I took this entry on the 16th of June, and one week later my wife woke me around 2 AM letting me know “It was time to go”. She didn’t use those exact words, but I got the point. A few hours later we were welcoming William Gambell into the world. He’s now almost 4 months old and I closed out his PTON trade just a few sessions ago, on October 9th. These dates are a significant part of the trade setup as I’m buying with ample time by taking advantage of the rising implied volatility around earnings, and then I’m not using a technical target. I’m looking for the daily chart to continue “closing above the low of the high bar” and if that fails, noting my proximity to the 21 EMA and being willing to hold down to that level with the intention of selling 1 week prior to expiration.
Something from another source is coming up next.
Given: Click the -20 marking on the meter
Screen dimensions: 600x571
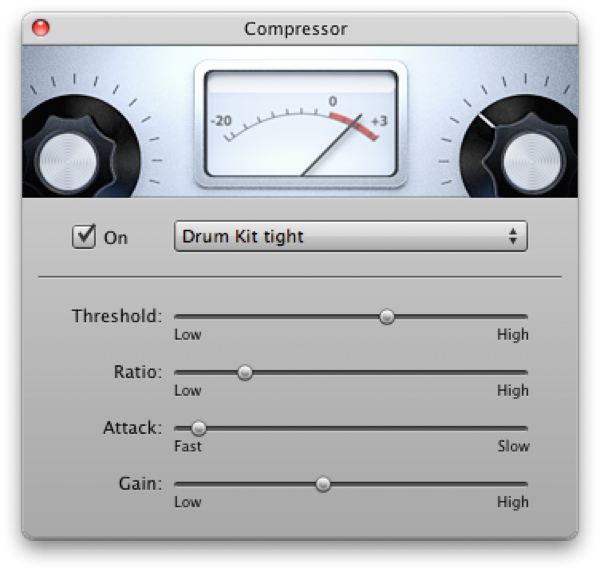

If I’m using a target in time, this can make using a stop difficult, therefore I risk the debit paid for the directional calls. That makes the stress aspect of it easy as I know exactly what I stand to lose. No more, no less. Once I can get past the emotion of losing that money, it makes it easier for me to let go and see what the market might be willing to offer. If you wanted to use a stop, I would suggest manually exiting the position on a daily close (possibly 2 daily closes) below the 21 EMA. Even though I was willing to risk the entire debit of the trade, this method of using a stop never would’ve triggered, allowing my trade to make money, and also any trader that was using the trailing stop against the mean. The exit is not defined technically, but rather in time, which in this case is using the Friday prior to expiration. I don’t like holding over that final weekend because if something were to go wrong, you don’t have much time to allow it to recover.
By the time my date for exit rolled around, my $50 call that I paid $7.22 for was trading at $72.50. Just slightly better than a 1,000% gain. I’ve heard it said “I’d rather catch one trend than all the wiggles” and the phrase couldn’t be more true for myself and what I’ve found to be one of my most successful options strategies.